Getrübt wurde die Freude über den wichtigen Sieg in dem hart umkämpften Spiel durch den Ausfall von Nadine Krause. Die ehemalige Welthandballerin Krause musste nach einem Zusammenprall mit Verdacht auf Gehirnerschütterung vom Feld (36.). Vor 1500 Zuschauern in der Halle «Boris Trajkovski» war Grit Jurack mit acht Toren die beste Werferin in der Auswahl des Deutschen Handballbundes (DHB). «Das war unglaublich. Wir haben zu viele Fehlwürfe gehabt, um das souverän runterzuspielen. Dass wir mit Glück mit dem letzten Ball zwei Punkte holen, ist überaus erfreulich.
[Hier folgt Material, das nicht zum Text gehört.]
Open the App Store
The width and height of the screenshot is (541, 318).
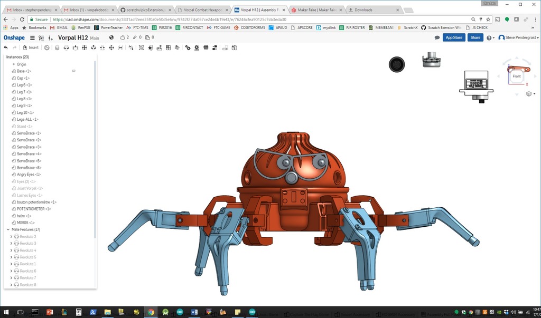(x=454, y=37)
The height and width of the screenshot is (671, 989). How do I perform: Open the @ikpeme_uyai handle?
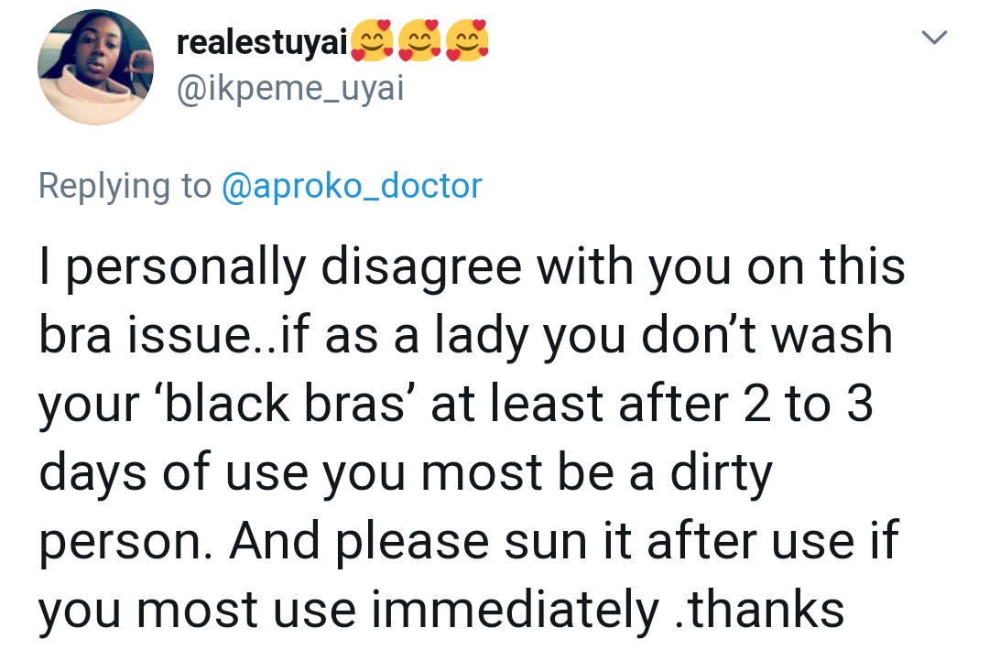coord(289,89)
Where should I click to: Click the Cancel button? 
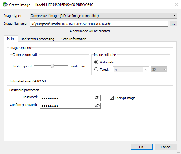point(166,147)
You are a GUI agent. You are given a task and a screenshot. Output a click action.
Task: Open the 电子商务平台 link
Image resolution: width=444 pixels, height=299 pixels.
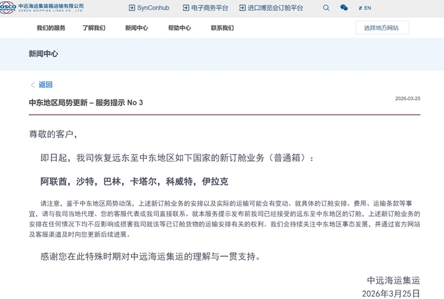[x=210, y=8]
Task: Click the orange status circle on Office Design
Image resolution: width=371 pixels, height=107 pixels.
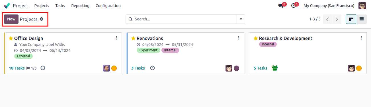Action: 114,68
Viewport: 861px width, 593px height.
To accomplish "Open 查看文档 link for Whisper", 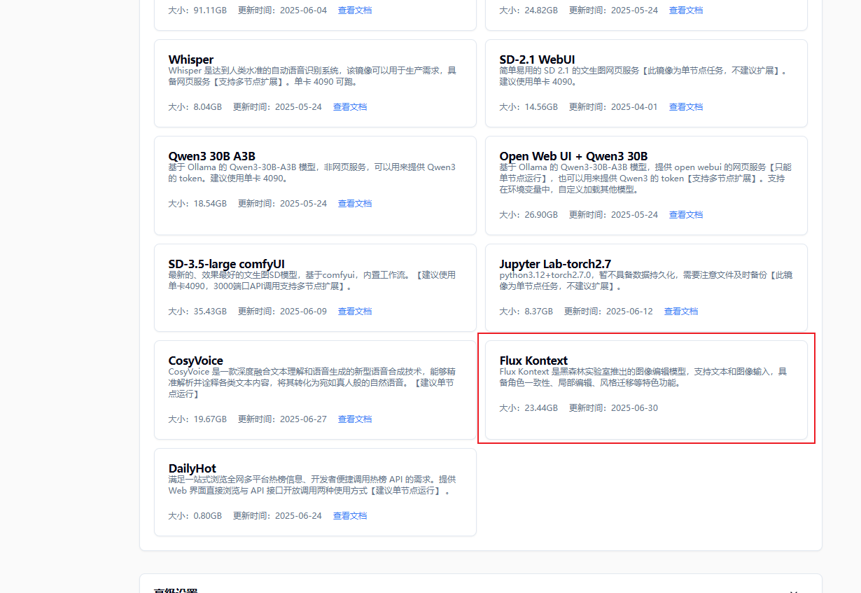I will 349,107.
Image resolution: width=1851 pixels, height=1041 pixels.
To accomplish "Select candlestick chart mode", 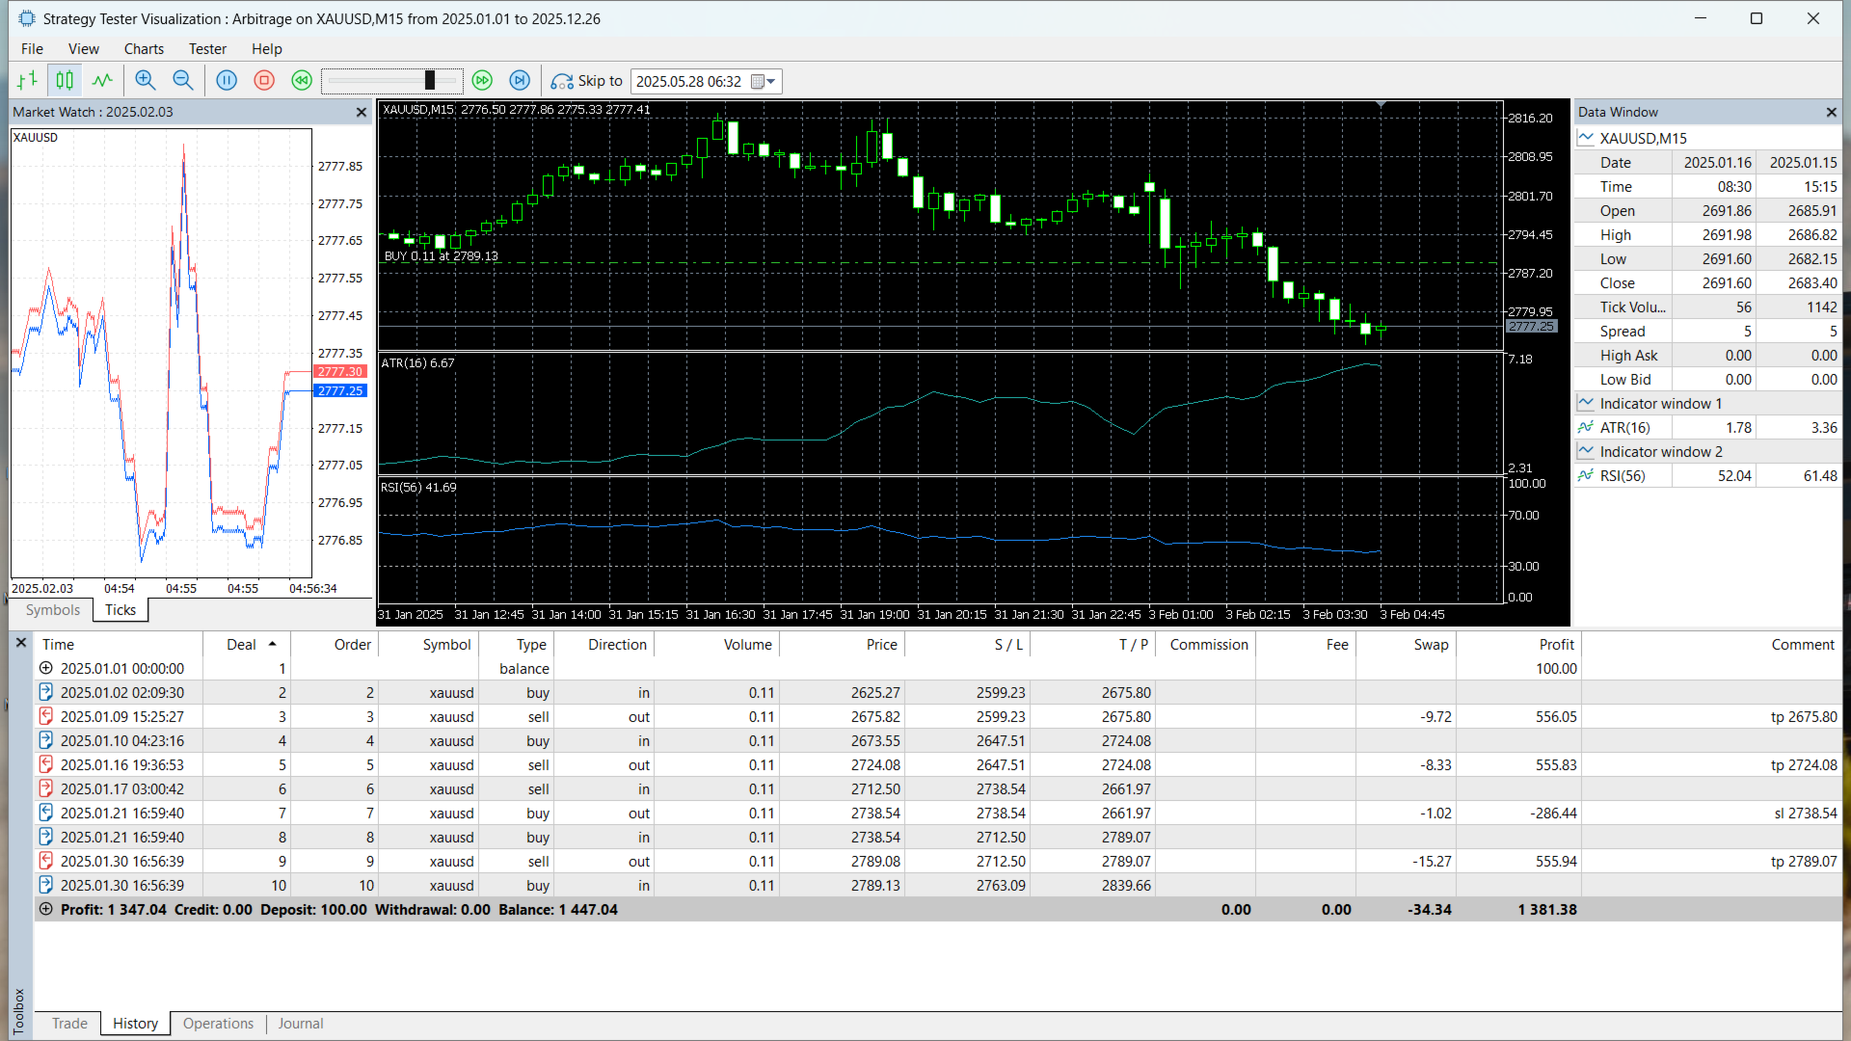I will (x=65, y=81).
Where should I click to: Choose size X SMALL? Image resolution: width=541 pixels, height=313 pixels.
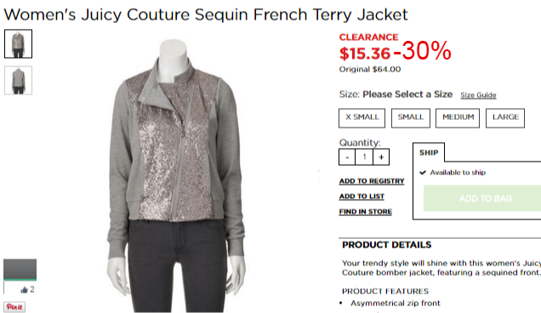[x=362, y=118]
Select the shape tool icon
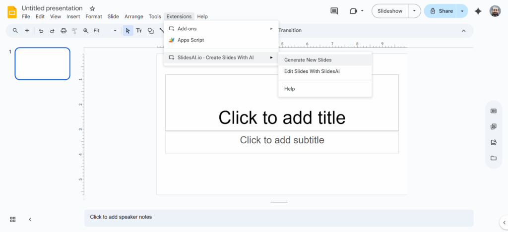Viewport: 508px width, 232px height. pos(151,31)
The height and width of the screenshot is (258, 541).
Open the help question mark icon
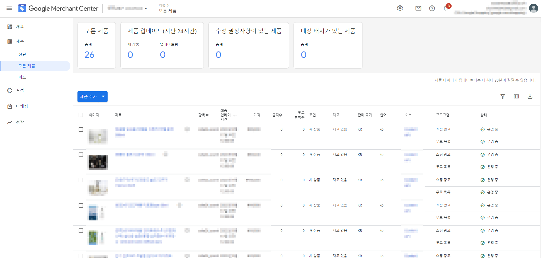pyautogui.click(x=432, y=8)
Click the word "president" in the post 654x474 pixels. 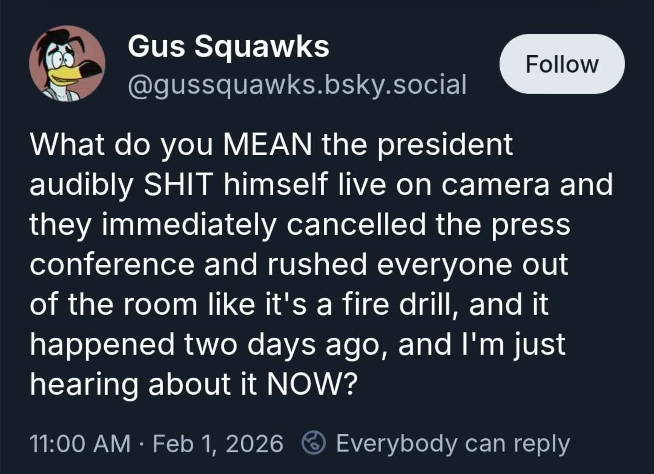(x=445, y=144)
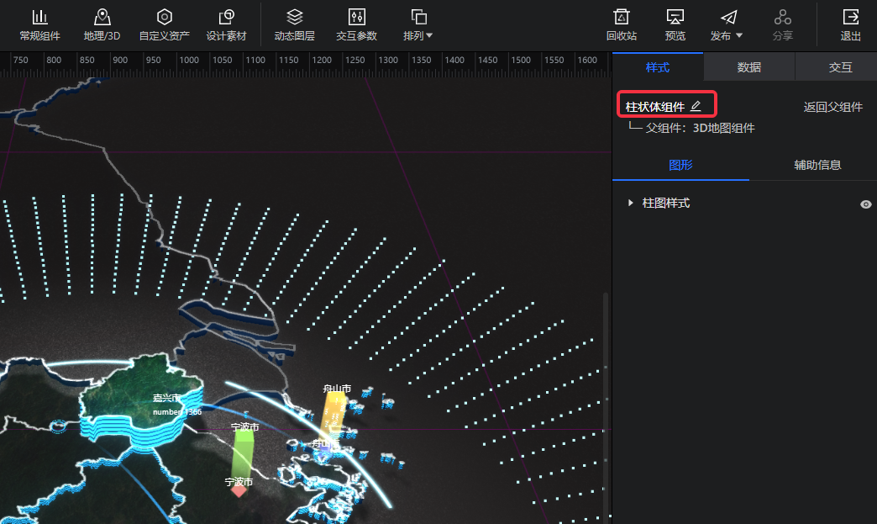Open the 地理/3D map components
Screen dimensions: 877x524
pyautogui.click(x=102, y=25)
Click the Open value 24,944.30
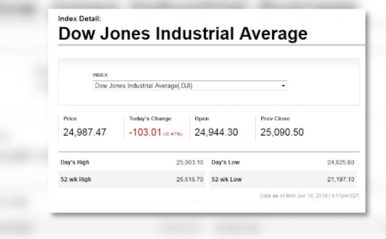386x239 pixels. click(216, 133)
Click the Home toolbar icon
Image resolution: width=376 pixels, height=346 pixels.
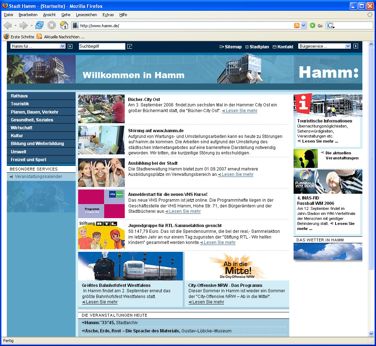coord(64,25)
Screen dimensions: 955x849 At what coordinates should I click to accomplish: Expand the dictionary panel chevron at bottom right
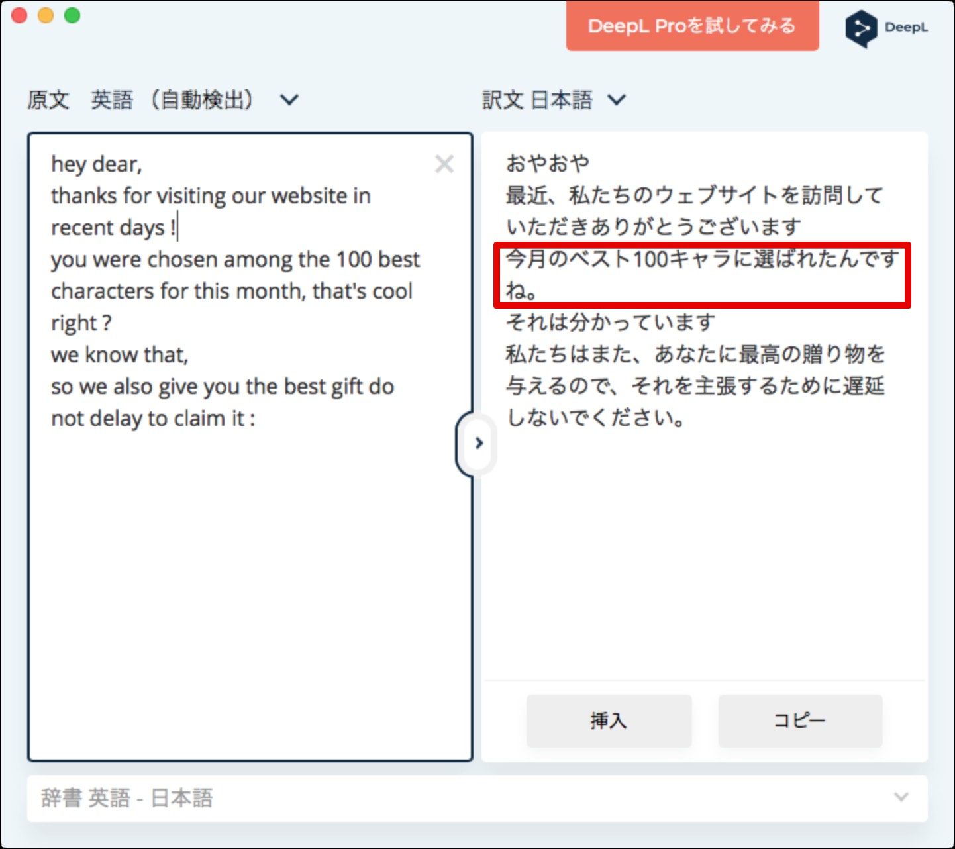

Wir sind in die Hauptrunde eingezogen, jetzt zieht hoffentlich mehr Ruhe ein», sagte Bundestrainer Armin Emrich erleichtert.

Zunächst aber wurde die Geduld der deutschen Spielerinnen auf eine harte Probe gestellt. Der Spielboden in der Halle war spiegelglatt und musste in aller Eile komplett gesäubert werden. Somit verzögerte sich der Spielbeginn aus Sicherheitsgründen um 45 Minuten. Nach der Erwärmung in einer Nebenhalle mussten sich die Spielerinnen wieder für mehr als eine halbe Stunde in die Kabine zurückziehen.

Nach dem Abzug der Putzkolonne lief bei der DHB-Auswahl lange nicht alles alles glatt. Die Abwehr hatte große Schwierigkeiten, sich auf die wurfgewaltigen serbischen Rückraumspielerinnen Andrea Lekic und Sanja Damnjanovic einzustellen. Hinzu kam, dass Torfrau Clara Woltering nicht wie im Eröffnungsspiel zu ihrer Form fand und schon nach 18 Minuten durch die bessere Sabine Englert ausgetauscht wurde.

Im Angriff fehlte es dem deutschen Spiel an der gewissen Portion Esprit, um die robuste serbische Deckung auszuhebeln. Die erzwungenen Würfe dann wurden eine Beute der sicheren Katarina Tomasevic im serbischen Tor. Eine 7:5-Führung verlor der WM-Dritte wieder und lag seinerseits beim 12:14 (25.) mit zwei Toren zurück. Mit dem Wechsel von Nina Wörz für Anna Loerper auf der Spielmacher-Position zog mehr Struktur ins deutsche Spiel ein und initiierte einen Zwischenspurt. Mit fünf Toren in Serie setzte sich der EM-Vierte auf 17:14 (29.) und erstmals drei Tore Vorsprung ab.

In der zweiten Halbzeit hielt das Team um Kapitän Jurack die Führung, musste aber weiter um jeden Ball kämpfen. Einen Rückschlag erlitt der WM-Dritte durch den Ausfall von Krause und vorübergehend auch Kreisläuferin Althaus wegen eines Tritts in den Rücken. Zunächst blieb die DHB-Auswahl in Führung. Doch zog Nervosität ein, leichte Fehler häuften sich und beim 29:29 (54.) war der 28:24-Vorsprung (47.) aufgebraucht. Erst Althaus erlöste das Team.